=== What needs to be done ===
Look through the records below for the line with "Rewolucji 1905 r. 13 (40, 120)" and the line with "Włókiennicza 14 (36, 185)", then return those lines and all lines between, exactly.

=== Material shown ===

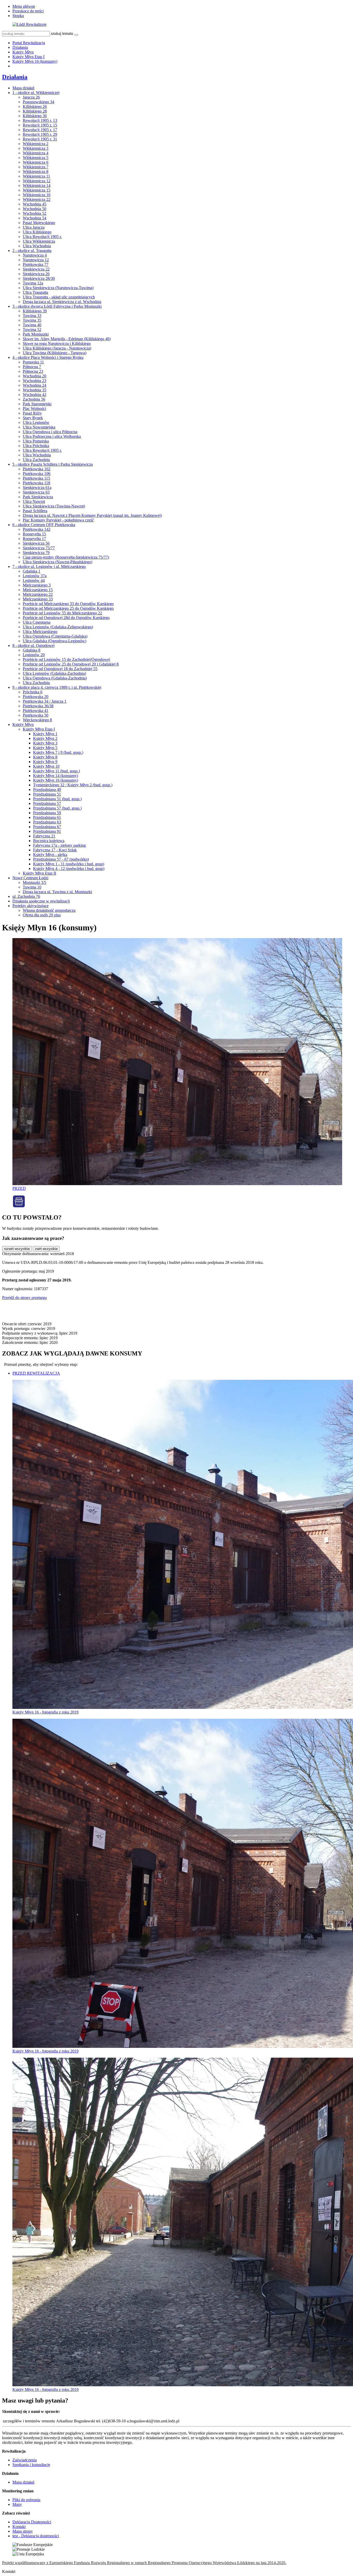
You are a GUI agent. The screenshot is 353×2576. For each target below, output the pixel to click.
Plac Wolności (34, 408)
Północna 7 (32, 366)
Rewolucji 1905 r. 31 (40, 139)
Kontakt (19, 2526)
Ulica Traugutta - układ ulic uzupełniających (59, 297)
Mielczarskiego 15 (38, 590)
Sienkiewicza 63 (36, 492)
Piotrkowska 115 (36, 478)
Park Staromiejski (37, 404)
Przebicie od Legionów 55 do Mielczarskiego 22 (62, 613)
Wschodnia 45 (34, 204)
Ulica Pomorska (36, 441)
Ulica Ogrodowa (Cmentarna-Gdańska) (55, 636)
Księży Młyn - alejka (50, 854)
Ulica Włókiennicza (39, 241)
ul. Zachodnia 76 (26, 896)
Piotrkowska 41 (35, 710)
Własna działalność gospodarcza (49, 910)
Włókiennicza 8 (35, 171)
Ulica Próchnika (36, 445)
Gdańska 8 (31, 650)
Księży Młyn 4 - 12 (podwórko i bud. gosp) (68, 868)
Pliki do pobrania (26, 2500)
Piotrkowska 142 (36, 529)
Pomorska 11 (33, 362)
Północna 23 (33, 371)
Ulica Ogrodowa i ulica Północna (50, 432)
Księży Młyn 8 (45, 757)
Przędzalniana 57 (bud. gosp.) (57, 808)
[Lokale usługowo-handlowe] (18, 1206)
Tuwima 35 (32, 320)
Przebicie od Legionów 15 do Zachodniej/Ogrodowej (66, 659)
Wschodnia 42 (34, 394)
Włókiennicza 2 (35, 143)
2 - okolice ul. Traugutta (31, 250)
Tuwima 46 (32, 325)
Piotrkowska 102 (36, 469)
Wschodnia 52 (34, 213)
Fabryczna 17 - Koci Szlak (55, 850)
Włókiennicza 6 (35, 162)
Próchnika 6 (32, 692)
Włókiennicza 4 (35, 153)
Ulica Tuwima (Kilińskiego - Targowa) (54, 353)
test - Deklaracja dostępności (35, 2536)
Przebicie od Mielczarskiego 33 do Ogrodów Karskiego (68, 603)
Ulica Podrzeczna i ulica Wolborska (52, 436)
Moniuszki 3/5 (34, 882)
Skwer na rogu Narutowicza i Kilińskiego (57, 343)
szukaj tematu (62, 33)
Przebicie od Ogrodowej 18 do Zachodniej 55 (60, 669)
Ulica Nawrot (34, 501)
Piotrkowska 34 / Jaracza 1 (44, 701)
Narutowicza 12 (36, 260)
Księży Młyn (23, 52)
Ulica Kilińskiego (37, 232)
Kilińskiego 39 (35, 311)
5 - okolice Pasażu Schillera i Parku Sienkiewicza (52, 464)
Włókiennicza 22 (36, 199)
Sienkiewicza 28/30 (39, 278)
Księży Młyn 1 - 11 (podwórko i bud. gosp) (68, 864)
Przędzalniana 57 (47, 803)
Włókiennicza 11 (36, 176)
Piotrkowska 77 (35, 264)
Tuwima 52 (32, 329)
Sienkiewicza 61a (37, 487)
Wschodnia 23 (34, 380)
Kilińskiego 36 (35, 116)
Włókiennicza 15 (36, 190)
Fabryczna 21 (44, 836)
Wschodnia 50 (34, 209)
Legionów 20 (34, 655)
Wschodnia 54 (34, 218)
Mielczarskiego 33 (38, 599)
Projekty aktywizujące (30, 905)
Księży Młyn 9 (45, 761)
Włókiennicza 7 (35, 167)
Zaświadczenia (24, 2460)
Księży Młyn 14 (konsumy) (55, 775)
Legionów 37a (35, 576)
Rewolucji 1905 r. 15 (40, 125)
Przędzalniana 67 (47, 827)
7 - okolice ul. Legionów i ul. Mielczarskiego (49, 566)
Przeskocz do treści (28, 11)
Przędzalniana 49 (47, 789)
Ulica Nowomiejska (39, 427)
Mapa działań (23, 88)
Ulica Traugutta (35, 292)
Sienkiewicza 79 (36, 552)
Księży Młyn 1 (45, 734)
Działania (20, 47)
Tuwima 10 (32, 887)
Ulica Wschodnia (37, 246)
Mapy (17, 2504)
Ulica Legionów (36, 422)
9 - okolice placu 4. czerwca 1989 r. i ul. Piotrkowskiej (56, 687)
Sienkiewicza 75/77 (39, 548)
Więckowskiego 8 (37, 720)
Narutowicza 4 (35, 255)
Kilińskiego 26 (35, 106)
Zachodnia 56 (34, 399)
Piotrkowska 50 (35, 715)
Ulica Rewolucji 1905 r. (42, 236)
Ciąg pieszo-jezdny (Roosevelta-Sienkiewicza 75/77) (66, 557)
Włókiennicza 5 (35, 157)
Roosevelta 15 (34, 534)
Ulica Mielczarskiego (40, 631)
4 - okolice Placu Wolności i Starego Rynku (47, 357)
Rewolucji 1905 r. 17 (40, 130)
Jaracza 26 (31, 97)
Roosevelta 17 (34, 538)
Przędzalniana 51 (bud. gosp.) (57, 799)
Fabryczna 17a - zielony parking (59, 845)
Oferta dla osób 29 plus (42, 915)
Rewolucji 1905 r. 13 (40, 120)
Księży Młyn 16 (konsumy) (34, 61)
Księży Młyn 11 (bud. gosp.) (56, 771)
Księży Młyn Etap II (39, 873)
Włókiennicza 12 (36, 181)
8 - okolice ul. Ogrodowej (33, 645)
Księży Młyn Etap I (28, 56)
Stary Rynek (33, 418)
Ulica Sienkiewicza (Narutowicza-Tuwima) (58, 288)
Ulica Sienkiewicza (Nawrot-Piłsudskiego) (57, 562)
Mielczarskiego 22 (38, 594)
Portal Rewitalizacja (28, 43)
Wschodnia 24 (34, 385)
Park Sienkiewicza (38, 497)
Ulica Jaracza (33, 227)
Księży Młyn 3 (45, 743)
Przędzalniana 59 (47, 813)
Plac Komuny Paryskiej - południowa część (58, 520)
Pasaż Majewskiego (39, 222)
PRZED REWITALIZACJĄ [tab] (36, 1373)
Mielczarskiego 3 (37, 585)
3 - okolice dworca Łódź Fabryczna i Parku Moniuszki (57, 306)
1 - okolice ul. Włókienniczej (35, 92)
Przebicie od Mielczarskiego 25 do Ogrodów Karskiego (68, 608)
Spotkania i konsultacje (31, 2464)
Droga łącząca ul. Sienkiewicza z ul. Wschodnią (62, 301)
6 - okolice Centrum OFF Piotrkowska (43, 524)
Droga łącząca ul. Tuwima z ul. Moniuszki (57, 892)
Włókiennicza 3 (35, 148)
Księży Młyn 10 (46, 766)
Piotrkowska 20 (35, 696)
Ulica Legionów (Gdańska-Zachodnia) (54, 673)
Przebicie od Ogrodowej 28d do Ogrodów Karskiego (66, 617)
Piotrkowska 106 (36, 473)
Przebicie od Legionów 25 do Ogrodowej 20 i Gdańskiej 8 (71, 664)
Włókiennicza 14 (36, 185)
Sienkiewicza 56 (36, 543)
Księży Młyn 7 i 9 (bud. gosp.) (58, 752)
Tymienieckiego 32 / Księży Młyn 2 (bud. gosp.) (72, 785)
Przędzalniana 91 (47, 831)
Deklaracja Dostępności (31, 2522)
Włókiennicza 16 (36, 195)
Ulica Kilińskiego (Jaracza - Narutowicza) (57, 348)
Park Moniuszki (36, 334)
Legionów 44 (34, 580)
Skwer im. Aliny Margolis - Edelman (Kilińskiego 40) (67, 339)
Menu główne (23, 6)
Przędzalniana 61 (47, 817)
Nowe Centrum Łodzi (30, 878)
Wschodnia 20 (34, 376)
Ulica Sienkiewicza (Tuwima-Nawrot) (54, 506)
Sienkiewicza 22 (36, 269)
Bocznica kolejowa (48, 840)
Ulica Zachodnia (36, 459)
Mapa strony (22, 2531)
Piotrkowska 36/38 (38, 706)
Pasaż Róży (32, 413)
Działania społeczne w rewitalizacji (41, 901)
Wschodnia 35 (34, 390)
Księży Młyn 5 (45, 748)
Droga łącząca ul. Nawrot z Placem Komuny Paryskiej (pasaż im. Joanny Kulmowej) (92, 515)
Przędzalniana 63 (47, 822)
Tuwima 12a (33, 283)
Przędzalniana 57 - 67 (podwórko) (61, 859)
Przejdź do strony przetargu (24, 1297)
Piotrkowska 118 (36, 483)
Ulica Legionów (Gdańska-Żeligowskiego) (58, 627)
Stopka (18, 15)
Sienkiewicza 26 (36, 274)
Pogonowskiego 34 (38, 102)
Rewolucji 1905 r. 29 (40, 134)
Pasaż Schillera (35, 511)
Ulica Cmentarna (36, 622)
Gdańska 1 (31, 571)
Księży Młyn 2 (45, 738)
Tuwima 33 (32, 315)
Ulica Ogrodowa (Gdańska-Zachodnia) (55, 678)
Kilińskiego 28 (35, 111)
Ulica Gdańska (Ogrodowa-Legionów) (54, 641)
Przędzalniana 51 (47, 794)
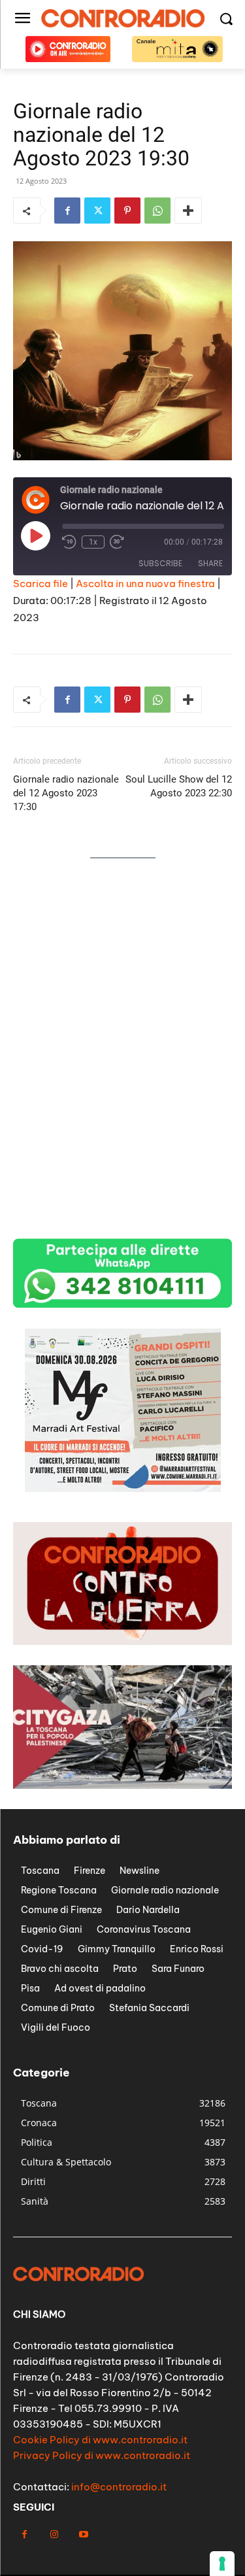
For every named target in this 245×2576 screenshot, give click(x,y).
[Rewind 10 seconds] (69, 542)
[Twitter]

=== Exercise answer ===
Rewolucji 1905 r. 13 (40, 120)
Księży Młyn 16 (konsumy) (34, 61)
Księży Młyn 11 (bud. gosp.) (56, 771)
Księży Młyn Etap II (39, 873)
Włókiennicza 12 (36, 181)
8 - okolice ul. Ogrodowej (33, 645)
Księży Młyn Etap I (28, 56)
Stary Rynek (33, 418)
Ulica Sienkiewicza (Narutowicza-Tuwima) (58, 288)
Ulica Sienkiewicza (Nawrot-Piłsudskiego) (57, 562)
Mielczarskiego 22 (38, 594)
Portal Rewitalizacja (28, 43)
Wschodnia 24 (34, 385)
Park Sienkiewicza (38, 497)
Ulica Jaracza (33, 227)
Księży Młyn 3 (45, 743)
Przędzalniana 59 (47, 813)
Plac Komuny Paryskiej - południowa część (58, 520)
Pasaż Majewskiego (39, 222)
PRZED REWITALIZACJĄ [tab] (36, 1373)
Mielczarskiego 3 (37, 585)
3 - okolice dworca Łódź Fabryczna i Parku Moniuszki (57, 306)
1 - okolice ul. Włókienniczej (35, 92)
Przebicie od Mielczarskiego 25 do Ogrodów Karskiego (68, 608)
Spotkania i konsultacje (31, 2464)
Droga łącząca ul. Sienkiewicza z ul. Wschodnią (62, 301)
6 - okolice Centrum OFF Piotrkowska (43, 524)
Droga łącząca ul. Tuwima z ul. Moniuszki (57, 892)
Włókiennicza 3 (35, 148)
Księży Młyn 10 (46, 766)
Piotrkowska 20 (35, 696)
Ulica Legionów (Gdańska-Zachodnia) (54, 673)
Przebicie od Ogrodowej 28d do Ogrodów Karskiego (66, 617)
Piotrkowska 106 (36, 473)
Przebicie od Legionów 25 do Ogrodowej 20 i Gdańskiej 8 (71, 664)
Włókiennicza 14 (36, 185)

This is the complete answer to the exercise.